Vanno sempre rispettate alcune regole, da parte dei cittadini e anche da parte degli stessi  medici di medicina generale,  in modo da ottimizzare il servizio e garantire gli interventi prioritari, perché l’abuso dei pronto soccorso è un danno gravissimo per chi ha davvero bisogno in situazione di emergenza.

"Come primario di Pronto Soccorso e Presidente dell’Ordine rinnovo l’invito a vaccinarsi subito, perché a settembre, con l’apertura delle scuole, non dobbiamo correre alcun pericolo - raccomanda il dottor Fabrizio Cristofari che aggiunge -  non dobbiamo rischiare di affollare i Pronto Soccorso che, sia ben chiaro, vanno utilizzati solo in caso di stretta necessità. Dobbiamo pensare alle patologie ordinarie come infarti, ictus o traumi; ma dobbiamo assicurare anche ‘percorsi dedicati’  per i ‘pazienti Covid’ – avverte il dottor Cristofari - E sto parlando di percorsi che necessitano di particolare attenzione".

L’appello è di non recarsi al Pronto Soccorso per le patologie di minore rilevanza "per evitare affollamenti ma anche il rischio di contagi".

Da San Giorgio a Liri il sindaco Francesco Lavalle comunica: "Da qualche settimana il numero dei contagiati è tornato a salire inesorabilmente e questo non ci lascia la tranquillità necessaria per festeggiare il quarantesimo anniversario della nascita della Banda Musicale Città di San Giorgio a Liri come avevamo ipotizzato di fare.

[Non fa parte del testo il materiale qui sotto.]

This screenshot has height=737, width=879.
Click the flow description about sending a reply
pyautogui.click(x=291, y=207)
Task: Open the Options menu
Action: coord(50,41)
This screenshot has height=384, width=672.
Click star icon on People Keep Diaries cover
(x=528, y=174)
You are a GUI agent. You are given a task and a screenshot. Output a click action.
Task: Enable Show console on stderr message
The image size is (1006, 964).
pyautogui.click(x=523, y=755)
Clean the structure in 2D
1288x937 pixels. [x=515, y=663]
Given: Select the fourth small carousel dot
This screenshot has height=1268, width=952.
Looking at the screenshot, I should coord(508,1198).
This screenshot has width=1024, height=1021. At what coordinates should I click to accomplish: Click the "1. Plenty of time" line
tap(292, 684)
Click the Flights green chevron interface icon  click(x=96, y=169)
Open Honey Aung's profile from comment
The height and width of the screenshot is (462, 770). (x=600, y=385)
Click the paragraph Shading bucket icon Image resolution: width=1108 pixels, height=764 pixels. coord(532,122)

Certi che questa scelta possa contribuire a salvaguardare la salute dei nostri concittadini e nella speranza che l’emergenza sanitaria cessi al più presto, d’accordo con i responsabili della Banda Musicale, abbiamo scelto di rimandare i festeggiamenti previsti per il 21 e 22 agosto al prossimo anno, così da poter fare festa senza il timore di esporre la nostra comunità a nuovi rischi".